Does Flint the chimpanzee have the cognitive structure to imagine afterworlds where he will be reunited with his beloved Flo? Does Flint dream of Flo and other conspecifics that have died? Is he even conscious in the way that we believe we are? We may never know for sure, but as recently as a year ago, there was a report that chimpanzees are self-aware to a degree. And a couple of years earlier than that, there was the report of a chimpanzee named Dorothy who had died:

United in what appears to be deep and profound grief, a phalanx of more than a dozen chimpanzees stood in silence watching from behind the wire of their enclosure as the body of one of their own was wheeled past...As they wrapped their arms around each other in a gesture of solidarity, Dorothy's female keeper gently settled her into the wheelbarrow which carried her to her final resting place...

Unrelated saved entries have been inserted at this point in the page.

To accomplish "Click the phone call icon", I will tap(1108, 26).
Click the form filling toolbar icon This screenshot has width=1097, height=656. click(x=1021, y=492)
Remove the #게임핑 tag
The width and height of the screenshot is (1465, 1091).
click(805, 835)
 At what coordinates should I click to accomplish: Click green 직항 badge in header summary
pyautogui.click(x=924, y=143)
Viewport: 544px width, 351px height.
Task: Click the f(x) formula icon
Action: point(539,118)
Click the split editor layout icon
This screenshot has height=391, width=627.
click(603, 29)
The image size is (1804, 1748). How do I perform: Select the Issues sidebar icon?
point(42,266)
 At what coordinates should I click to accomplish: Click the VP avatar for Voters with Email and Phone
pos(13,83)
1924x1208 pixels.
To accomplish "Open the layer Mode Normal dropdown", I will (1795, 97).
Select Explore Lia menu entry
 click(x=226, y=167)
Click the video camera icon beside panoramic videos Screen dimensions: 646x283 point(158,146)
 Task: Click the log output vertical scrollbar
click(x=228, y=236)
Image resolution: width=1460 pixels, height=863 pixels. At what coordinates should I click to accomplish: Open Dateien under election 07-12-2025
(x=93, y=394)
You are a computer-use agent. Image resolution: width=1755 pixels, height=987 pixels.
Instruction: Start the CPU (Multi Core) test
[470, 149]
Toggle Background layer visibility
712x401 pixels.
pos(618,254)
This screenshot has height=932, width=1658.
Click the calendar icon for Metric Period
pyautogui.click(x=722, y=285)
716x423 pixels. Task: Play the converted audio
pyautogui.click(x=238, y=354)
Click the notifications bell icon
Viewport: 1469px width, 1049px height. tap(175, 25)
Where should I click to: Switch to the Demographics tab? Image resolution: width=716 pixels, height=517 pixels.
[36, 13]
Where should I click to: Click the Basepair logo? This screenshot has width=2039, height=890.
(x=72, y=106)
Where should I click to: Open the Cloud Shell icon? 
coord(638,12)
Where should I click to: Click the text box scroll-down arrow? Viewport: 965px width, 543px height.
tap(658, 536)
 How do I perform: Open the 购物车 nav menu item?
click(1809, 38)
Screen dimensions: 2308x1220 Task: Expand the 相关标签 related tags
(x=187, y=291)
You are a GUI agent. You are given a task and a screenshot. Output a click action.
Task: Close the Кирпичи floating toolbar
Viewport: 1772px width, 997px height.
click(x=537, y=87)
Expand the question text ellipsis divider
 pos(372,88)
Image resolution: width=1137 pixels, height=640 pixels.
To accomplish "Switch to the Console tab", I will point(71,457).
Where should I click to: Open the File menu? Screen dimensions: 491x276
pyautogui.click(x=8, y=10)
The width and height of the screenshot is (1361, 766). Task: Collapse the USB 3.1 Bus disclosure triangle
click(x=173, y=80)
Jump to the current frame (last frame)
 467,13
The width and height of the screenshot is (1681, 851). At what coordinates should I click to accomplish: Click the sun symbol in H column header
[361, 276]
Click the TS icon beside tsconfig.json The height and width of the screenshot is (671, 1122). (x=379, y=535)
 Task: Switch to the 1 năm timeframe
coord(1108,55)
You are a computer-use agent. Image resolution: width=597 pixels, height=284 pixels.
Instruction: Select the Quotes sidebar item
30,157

And, finally, consider an animal a little further removed from our genetic lineage:

Elephants remember and mourn loved ones, even many years after their death. When an elephant walks past a place that a loved one died he or she will stop and take a silent pause that can last several minutes. While standing over the remains, the elephant may touch the bones of the dead elephant (not the bones of any other species), smelling them, turning them over and caressing the bones with their trunk...

Though I remain skeptical that non-human animals have imaginative capacity or self-consciousness to the extent that we do, these and other accounts of animal response to loss make me think that our human imagination is still congruent with our evolutionarily-imposed impulses, and thus lacking a concomitant ethical component evident in our response to love and romantic relationships.